SUPPLIED DATA:

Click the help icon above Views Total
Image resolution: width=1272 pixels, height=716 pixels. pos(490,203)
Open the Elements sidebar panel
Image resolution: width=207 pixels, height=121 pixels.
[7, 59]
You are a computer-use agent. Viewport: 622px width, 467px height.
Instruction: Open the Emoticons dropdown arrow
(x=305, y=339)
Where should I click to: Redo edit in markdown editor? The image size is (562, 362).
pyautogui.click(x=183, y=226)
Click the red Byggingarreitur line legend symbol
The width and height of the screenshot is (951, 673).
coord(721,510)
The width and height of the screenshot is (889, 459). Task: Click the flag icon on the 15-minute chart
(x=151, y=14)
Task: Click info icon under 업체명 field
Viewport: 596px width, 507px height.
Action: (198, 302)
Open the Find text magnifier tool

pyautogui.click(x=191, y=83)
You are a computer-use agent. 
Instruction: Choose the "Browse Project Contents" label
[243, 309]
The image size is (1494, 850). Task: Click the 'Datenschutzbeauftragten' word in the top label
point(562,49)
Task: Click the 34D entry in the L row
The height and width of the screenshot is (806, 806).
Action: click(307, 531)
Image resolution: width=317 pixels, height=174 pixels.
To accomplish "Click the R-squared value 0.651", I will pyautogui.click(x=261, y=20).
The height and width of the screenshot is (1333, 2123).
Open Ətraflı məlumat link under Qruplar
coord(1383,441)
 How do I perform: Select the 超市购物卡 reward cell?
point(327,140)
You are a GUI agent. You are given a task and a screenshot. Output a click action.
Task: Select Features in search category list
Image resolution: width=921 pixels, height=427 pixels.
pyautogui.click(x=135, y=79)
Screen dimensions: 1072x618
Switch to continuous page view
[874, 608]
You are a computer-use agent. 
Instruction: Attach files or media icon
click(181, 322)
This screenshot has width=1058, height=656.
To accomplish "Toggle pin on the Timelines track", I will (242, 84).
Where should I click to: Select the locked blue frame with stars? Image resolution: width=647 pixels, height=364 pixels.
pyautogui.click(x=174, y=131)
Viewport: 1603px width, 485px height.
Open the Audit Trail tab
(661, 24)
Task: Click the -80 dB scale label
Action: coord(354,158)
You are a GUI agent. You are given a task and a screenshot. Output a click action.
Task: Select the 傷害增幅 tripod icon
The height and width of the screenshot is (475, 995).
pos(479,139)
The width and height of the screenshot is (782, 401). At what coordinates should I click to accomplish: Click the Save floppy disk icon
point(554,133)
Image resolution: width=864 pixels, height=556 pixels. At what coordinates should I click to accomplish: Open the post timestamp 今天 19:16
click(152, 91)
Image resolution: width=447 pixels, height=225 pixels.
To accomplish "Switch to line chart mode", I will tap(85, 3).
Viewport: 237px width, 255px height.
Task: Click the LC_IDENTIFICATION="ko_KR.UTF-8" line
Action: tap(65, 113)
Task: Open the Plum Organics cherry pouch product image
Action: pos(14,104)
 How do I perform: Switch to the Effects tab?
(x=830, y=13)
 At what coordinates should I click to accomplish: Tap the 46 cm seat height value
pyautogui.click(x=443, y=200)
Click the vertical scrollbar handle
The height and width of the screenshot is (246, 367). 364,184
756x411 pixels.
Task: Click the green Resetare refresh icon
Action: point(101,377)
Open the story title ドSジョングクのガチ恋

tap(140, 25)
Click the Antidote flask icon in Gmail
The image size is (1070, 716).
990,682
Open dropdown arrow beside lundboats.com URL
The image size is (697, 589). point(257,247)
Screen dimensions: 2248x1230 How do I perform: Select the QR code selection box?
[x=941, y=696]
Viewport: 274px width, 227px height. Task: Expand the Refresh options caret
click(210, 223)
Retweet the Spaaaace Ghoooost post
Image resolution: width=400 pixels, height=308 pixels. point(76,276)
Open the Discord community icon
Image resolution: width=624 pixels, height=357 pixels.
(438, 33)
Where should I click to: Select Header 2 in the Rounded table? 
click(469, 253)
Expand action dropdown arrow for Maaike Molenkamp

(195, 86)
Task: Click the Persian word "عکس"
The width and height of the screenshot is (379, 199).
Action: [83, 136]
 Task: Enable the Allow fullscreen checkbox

TASK GOAL: Output the whole listing exactly as given.

RESULT OF THIS EXERCISE:
Click the help icon above Views Total
Image resolution: width=1272 pixels, height=716 pixels. pos(490,203)
Open the Elements sidebar panel
Image resolution: width=207 pixels, height=121 pixels.
[7, 59]
You are a computer-use agent. Viewport: 622px width, 467px height.
Instruction: Open the Emoticons dropdown arrow
(x=305, y=339)
Where should I click to: Redo edit in markdown editor? The image size is (562, 362).
pyautogui.click(x=183, y=226)
Click the red Byggingarreitur line legend symbol
The width and height of the screenshot is (951, 673).
coord(721,510)
The width and height of the screenshot is (889, 459). Task: Click the flag icon on the 15-minute chart
(x=151, y=14)
Task: Click info icon under 업체명 field
Viewport: 596px width, 507px height.
Action: (198, 302)
Open the Find text magnifier tool

pyautogui.click(x=191, y=83)
You are a computer-use agent. 
Instruction: Choose the "Browse Project Contents" label
[243, 309]
The image size is (1494, 850). Task: Click the 'Datenschutzbeauftragten' word in the top label
point(562,49)
Task: Click the 34D entry in the L row
The height and width of the screenshot is (806, 806).
Action: click(307, 531)
Image resolution: width=317 pixels, height=174 pixels.
To accomplish "Click the R-squared value 0.651", I will pyautogui.click(x=261, y=20).
The height and width of the screenshot is (1333, 2123).
Open Ətraflı məlumat link under Qruplar
coord(1383,441)
 How do I perform: Select the 超市购物卡 reward cell?
point(327,140)
You are a GUI agent. You are given a task and a screenshot. Output a click action.
Task: Select Features in search category list
Image resolution: width=921 pixels, height=427 pixels.
pyautogui.click(x=135, y=79)
Screen dimensions: 1072x618
Switch to continuous page view
[874, 608]
You are a computer-use agent. 
Instruction: Attach files or media icon
click(181, 322)
This screenshot has width=1058, height=656.
To accomplish "Toggle pin on the Timelines track", I will (242, 84).
Where should I click to: Select the locked blue frame with stars? Image resolution: width=647 pixels, height=364 pixels.
pyautogui.click(x=174, y=131)
Viewport: 1603px width, 485px height.
Open the Audit Trail tab
(661, 24)
Task: Click the -80 dB scale label
Action: coord(354,158)
You are a GUI agent. You are given a task and a screenshot. Output a click action.
Task: Select the 傷害增幅 tripod icon
The height and width of the screenshot is (475, 995).
pos(479,139)
The width and height of the screenshot is (782, 401). At what coordinates should I click to accomplish: Click the Save floppy disk icon
point(554,133)
Image resolution: width=864 pixels, height=556 pixels. At what coordinates should I click to accomplish: Open the post timestamp 今天 19:16
click(152, 91)
Image resolution: width=447 pixels, height=225 pixels.
To accomplish "Switch to line chart mode", I will tap(85, 3).
Viewport: 237px width, 255px height.
Task: Click the LC_IDENTIFICATION="ko_KR.UTF-8" line
Action: tap(65, 113)
Task: Open the Plum Organics cherry pouch product image
Action: pos(14,104)
 How do I perform: Switch to the Effects tab?
(x=830, y=13)
 At what coordinates should I click to accomplish: Tap the 46 cm seat height value
pyautogui.click(x=443, y=200)
Click the vertical scrollbar handle
The height and width of the screenshot is (246, 367). 364,184
756x411 pixels.
Task: Click the green Resetare refresh icon
Action: point(101,377)
Open the story title ドSジョングクのガチ恋

tap(140, 25)
Click the Antidote flask icon in Gmail
The image size is (1070, 716).
990,682
Open dropdown arrow beside lundboats.com URL
The image size is (697, 589). point(257,247)
Screen dimensions: 2248x1230 How do I perform: Select the QR code selection box?
[x=941, y=696]
Viewport: 274px width, 227px height. Task: Expand the Refresh options caret
click(210, 223)
Retweet the Spaaaace Ghoooost post
Image resolution: width=400 pixels, height=308 pixels. point(76,276)
Open the Discord community icon
Image resolution: width=624 pixels, height=357 pixels.
(438, 33)
Where should I click to: Select Header 2 in the Rounded table? 
click(469, 253)
Expand action dropdown arrow for Maaike Molenkamp

(195, 86)
Task: Click the Persian word "عکس"
The width and height of the screenshot is (379, 199).
Action: [83, 136]
 Task: Enable the Allow fullscreen checkbox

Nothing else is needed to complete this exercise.